Short exercise: In the listing below, take the lines from the one containing "Given: Click the pointing finger node 6" through the end of the listing, inclusive, and give them again with "forward" replaced by "back" and all else unchanged. Leave the pictures out of your answer.

(Pointing listing for screenshots and pages)
= = = =
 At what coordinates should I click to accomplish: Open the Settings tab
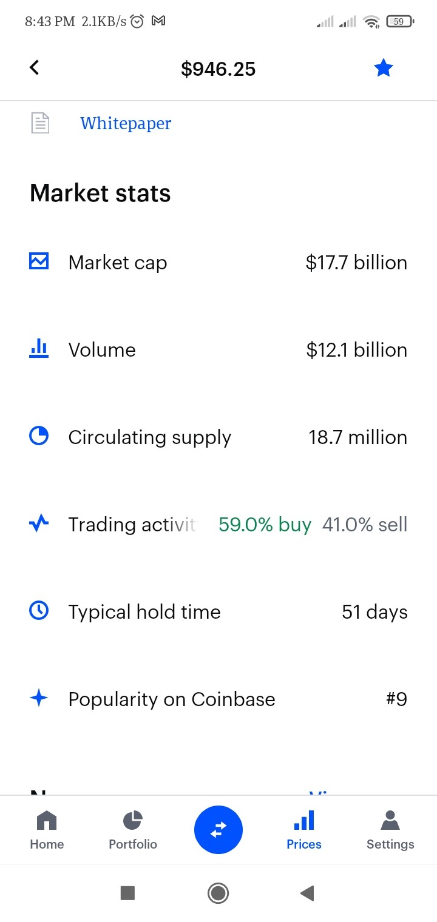pos(390,830)
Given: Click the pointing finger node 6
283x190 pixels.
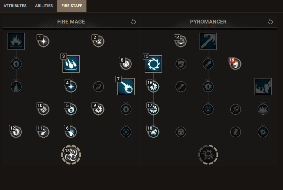Looking at the screenshot, I should coord(71,132).

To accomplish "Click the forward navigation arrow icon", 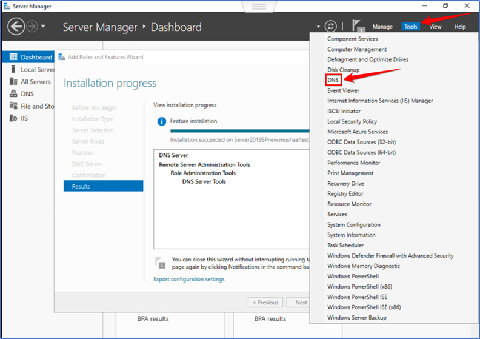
= = = =
Written answer:
Given: Click the pointing finger node 6
283x190 pixels.
Looking at the screenshot, I should coord(71,132).

To accomplish "Click the back navigation arrow icon", 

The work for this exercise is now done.